• **Esercizio 1**: Secondo l'intervista, in quali giorni di gennaio si svolge il viaggio di Papa Francesco nelle Filippine?

“Misericordia e compassione”. Questo il motto del viaggio di Papa Francesco nelle Filippine, dal 15 al 19 gennaio prossimi. Nell’ottica della visita del Pontefice, il Paese asiatico, a maggioranza cattolica, celebra il Natale con uno sguardo di speranza, dopo anni di tribolazioni per le conseguenze del tifone Haiyan – o Yolanda com’è stato chiamato nell’arcipelago – che nel novembre 2013 ha causato oltre 6 mila morti accertati e più di mille dispersi o dei violenti attacchi indipendentisti, soprattutto sull’isola meridionale di Mindanao. Ne parla padre Sebastiano D’Ambra, missionario del Pime che da trent’anni a Zamboanga porta avanti il dialogo tra cristiani e musulmani col movimento Silsilah. L’intervista è di Giada Aquilino per la Radio Vaticana
R. – È un Natale di speranza, perché nonostante i grandi problemi che ci sono stati, le calamità, le guerre ed altro, la gente si aspetta molto da questa visita del Papa. Anche sui giornali, quasi ogni giorno, c’è qualcosa in relazione alla visita del Papa e tutti, pure i musulmani, parlano con gioia di questa visita del Papa. E questo è positivo. Poi questo Natale ha una sua caratteristica speciale, perché ogni anno – fino al 2021, quando si celebreranno i 500 anni della presenza del cristianesimo nelle Filippine – la Chiesa ci propone un tema particolare: quest’anno è l’anno dei poveri. Quindi il Natale, col pensiero e l’attenzione ai poveri, ha molto significato. In più il Papa che viene nelle Filippine è un Papa che ama i poveri. Tutte queste cose ci portano nel clima del Natale. Certamente, non si ignorano le difficoltà. Noi – come movimento Silsilah – ogni anno facciamo un calendario speciale, mettendo insieme sia il gregoriano, sia quello dei musulmani. Abbiamo scelto come tema “Human rights”, cioè i diritti umani, perché in questo momento particolare non soltanto nelle Filippine ma anche nel mondo c’è tanta violenza.
D. – Che realtà sono i poveri nelle Filippine?
R. – I ricchi diventano più ricchi e i poveri aumentano. Ci sono 12 milioni di filippini all’estero e questo è anche motivo di povertà. Da una parte, dal punto di vista economico, quello che i filippini dall’estero mandano in Patria è la risorsa più grande del Paese; dall’altra parte, ci sono i vari impatti, sia negativi sia positivi. Tra gli impatti negativi troviamo le famiglie che si dividono, quindi le varie situazioni di distanza; tra quelli positivi, c’è la speranza che la nostra gente possa portare un messaggio di pace nel mondo.

• **Esercizio 2**: Ricopia senza modifiche tutte le righe dell'elenco qui sotto, dalla prima all'ultima, omettendo le immagini.

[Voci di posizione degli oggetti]
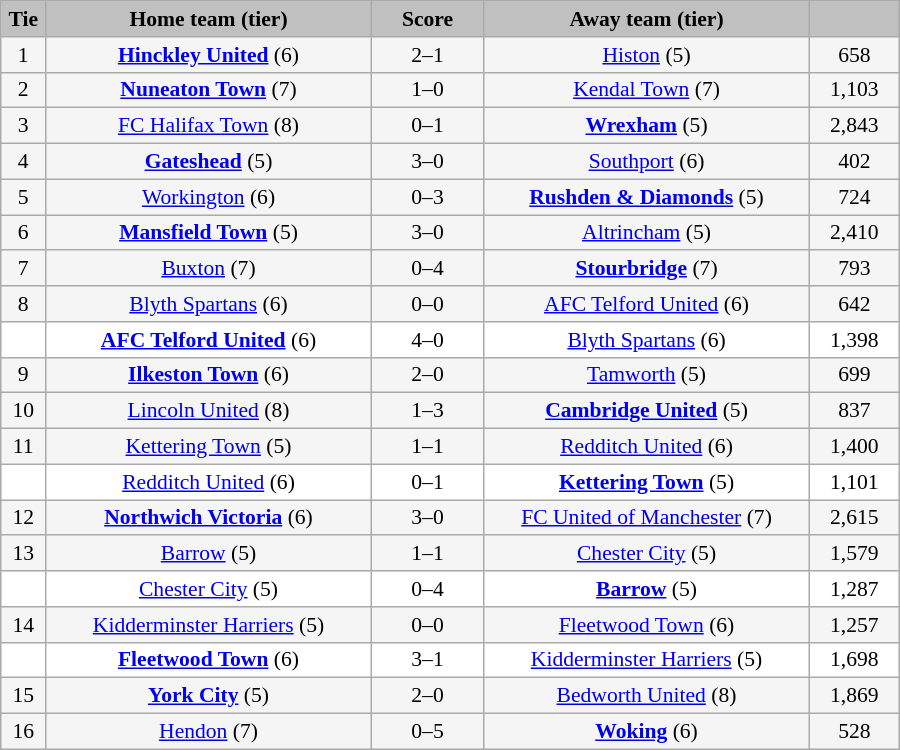
793 [854, 269]
Nuneaton Town (7) [209, 90]
Histon (5) [647, 55]
9 [24, 375]
Mansfield Town (5) [209, 233]
402 [854, 162]
2 [24, 90]
1,698 [854, 660]
FC Halifax Town (8) [209, 126]
1,579 [854, 554]
1,869 [854, 696]
Away team (tier) [647, 19]
3–1 [427, 660]
3 [24, 126]
Hendon (7) [209, 732]
1,101 [854, 482]
13 [24, 554]
0–5 [427, 732]
10 [24, 411]
8 [24, 304]
699 [854, 375]
Score [427, 19]
Buxton (7) [209, 269]
Tie [24, 19]
528 [854, 732]
642 [854, 304]
Kendal Town (7) [647, 90]
1,400 [854, 447]
7 [24, 269]
Rushden & Diamonds (5) [647, 197]
Altrincham (5) [647, 233]
Lincoln United (8) [209, 411]
Woking (6) [647, 732]
5 [24, 197]
658 [854, 55]
2–1 [427, 55]
16 [24, 732]
837 [854, 411]
Northwich Victoria (6) [209, 518]
Workington (6) [209, 197]
15 [24, 696]
4 [24, 162]
2,410 [854, 233]
12 [24, 518]
14 [24, 625]
Cambridge United (5) [647, 411]
4–0 [427, 340]
Wrexham (5) [647, 126]
11 [24, 447]
1–3 [427, 411]
6 [24, 233]
Stourbridge (7) [647, 269]
1–0 [427, 90]
Gateshead (5) [209, 162]
2,615 [854, 518]
York City (5) [209, 696]
Southport (6) [647, 162]
Tamworth (5) [647, 375]
Home team (tier) [209, 19]
Hinckley United (6) [209, 55]
2,843 [854, 126]
724 [854, 197]
1,287 [854, 589]
1,103 [854, 90]
1 [24, 55]
1,398 [854, 340]
Bedworth United (8) [647, 696]
FC United of Manchester (7) [647, 518]
0–3 [427, 197]
Ilkeston Town (6) [209, 375]
1,257 [854, 625]
Identify which cell holds the provided text, then report its (x, y) central coordinate. 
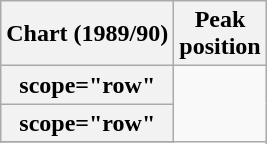
Chart (1989/90) (88, 34)
Peakposition (220, 34)
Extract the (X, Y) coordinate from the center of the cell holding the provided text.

• **Risposta attesa 1**: Dal 15 al 19 gennaio.

• **Risposta attesa 2**:
793 [854, 269]
Nuneaton Town (7) [209, 90]
Histon (5) [647, 55]
9 [24, 375]
Mansfield Town (5) [209, 233]
402 [854, 162]
2 [24, 90]
1,698 [854, 660]
FC Halifax Town (8) [209, 126]
1,579 [854, 554]
1,869 [854, 696]
Away team (tier) [647, 19]
3–1 [427, 660]
3 [24, 126]
Hendon (7) [209, 732]
1,101 [854, 482]
13 [24, 554]
0–5 [427, 732]
10 [24, 411]
8 [24, 304]
699 [854, 375]
Score [427, 19]
Buxton (7) [209, 269]
Tie [24, 19]
528 [854, 732]
642 [854, 304]
Kendal Town (7) [647, 90]
1,400 [854, 447]
7 [24, 269]
Rushden & Diamonds (5) [647, 197]
Altrincham (5) [647, 233]
Lincoln United (8) [209, 411]
Woking (6) [647, 732]
5 [24, 197]
658 [854, 55]
2–1 [427, 55]
16 [24, 732]
837 [854, 411]
Northwich Victoria (6) [209, 518]
Workington (6) [209, 197]
15 [24, 696]
4 [24, 162]
2,410 [854, 233]
12 [24, 518]
14 [24, 625]
Cambridge United (5) [647, 411]
4–0 [427, 340]
Wrexham (5) [647, 126]
11 [24, 447]
1–3 [427, 411]
6 [24, 233]
Stourbridge (7) [647, 269]
1–0 [427, 90]
Gateshead (5) [209, 162]
2,615 [854, 518]
York City (5) [209, 696]
Southport (6) [647, 162]
Tamworth (5) [647, 375]
Home team (tier) [209, 19]
Hinckley United (6) [209, 55]
2,843 [854, 126]
724 [854, 197]
1,287 [854, 589]
1,103 [854, 90]
1 [24, 55]
1,398 [854, 340]
Bedworth United (8) [647, 696]
FC United of Manchester (7) [647, 518]
0–3 [427, 197]
Ilkeston Town (6) [209, 375]
1,257 [854, 625]
Identify which cell holds the provided text, then report its (x, y) central coordinate. 
Chart (1989/90) (88, 34)
Peakposition (220, 34)
Extract the (X, Y) coordinate from the center of the cell holding the provided text.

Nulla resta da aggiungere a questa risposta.